A study aims to help organisations minimise tiredness-related incidents among shift workers by developing a fatigue detection tool to identify symptoms that could create health and safety risks.
Mental health technology startup Thymia has been awarded £50,000 in government funding to develop and test its AI-powered fatigue detection tool, starting with a trial involving 1,000 UK shift workers.
According to the Health and Safety Executive, fatigue-related incidents cost the UK economy £115-240bn annually.
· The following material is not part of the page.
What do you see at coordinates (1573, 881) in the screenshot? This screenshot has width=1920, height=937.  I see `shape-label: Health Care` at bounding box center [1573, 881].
Chronic fatigue is associated with increased risk of injury and decreased work performance, and shift work can have significantly negative effects on sleep.
Earlier this year, a survey found more than two-thirds of UK shift workers felt the hours they work or the pattern of their roster has affected their health, while a recent US study found that eating within a set timeframe can help improve health outcomes among those who work night shifts.
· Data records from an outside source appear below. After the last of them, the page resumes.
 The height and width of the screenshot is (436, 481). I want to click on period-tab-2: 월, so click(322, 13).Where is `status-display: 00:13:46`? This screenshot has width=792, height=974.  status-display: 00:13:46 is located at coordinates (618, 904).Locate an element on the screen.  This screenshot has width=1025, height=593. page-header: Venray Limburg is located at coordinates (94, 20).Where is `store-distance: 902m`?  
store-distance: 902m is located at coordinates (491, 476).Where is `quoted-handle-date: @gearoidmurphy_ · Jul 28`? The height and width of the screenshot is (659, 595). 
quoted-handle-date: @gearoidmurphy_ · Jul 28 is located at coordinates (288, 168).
Between now and December, Thymia will gather data from shift workers across the UK and train its AI tool to identify symptoms of fatigue.
Shift workers’ health
It will monitor participants’ sleep cycles using questionnaires and specially designed video games that will test their reactions and short-term memory.
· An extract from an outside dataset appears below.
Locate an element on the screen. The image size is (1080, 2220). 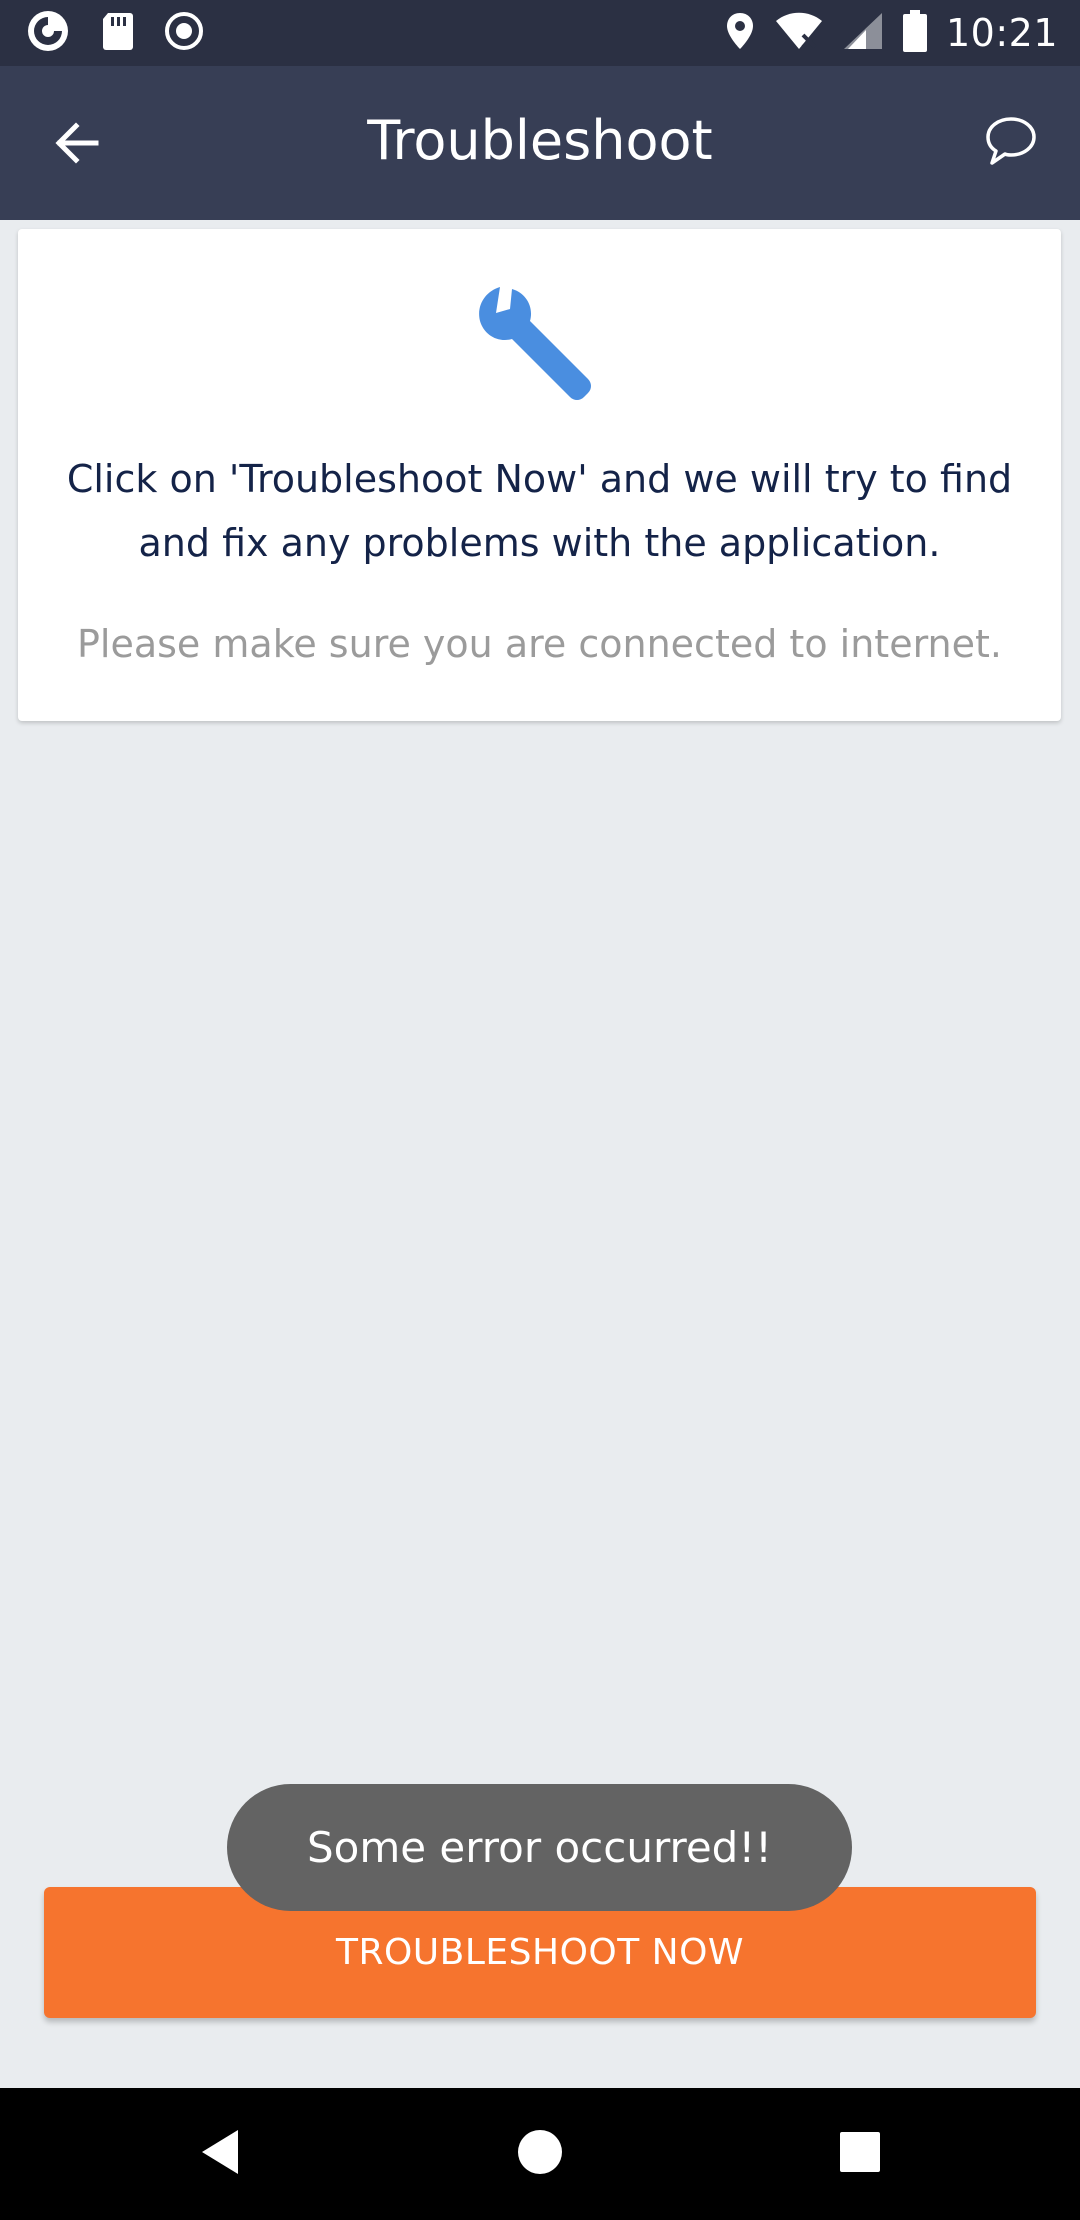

The games will require participants to describe animated scenes, read texts and complete memory tests. Thymia will record the pitch, volume, speed and content of what they say, as well monitor their reaction times.
Thymia claims that once the fatigue detection tool becomes widely available, employers will be able to assess tiredness across their workforce using one minute of speech data recorded using a smart device.
If the platform detects fatigue, employers will be able to intervene by asking tired workers to take rest breaks or naps, or change shift scheduling, to ensure health and safety risks are minimised.
Dr Emilia Molimpakis, CEO and co-founder of Thymia, said: “Early fatigue detection is essential if we’re to intervene quickly and mitigate the potential risks of chronic fatigue on an individual’s health. A staggering 20% of accidents on major roads are linked to fatigue, not to mention the millions of other incidents that occur in safety-critical industries due to staff fatigue.
“Through this project, our aim is to develop a world-first tool that can quickly and reliably detect fatigue in shift workers. We want to directly relieve the pressure fatigue-related incidents place on businesses and the NHS, by providing employers with an engaging and reliable tool that they can use to spot fatigue early and protect staff.”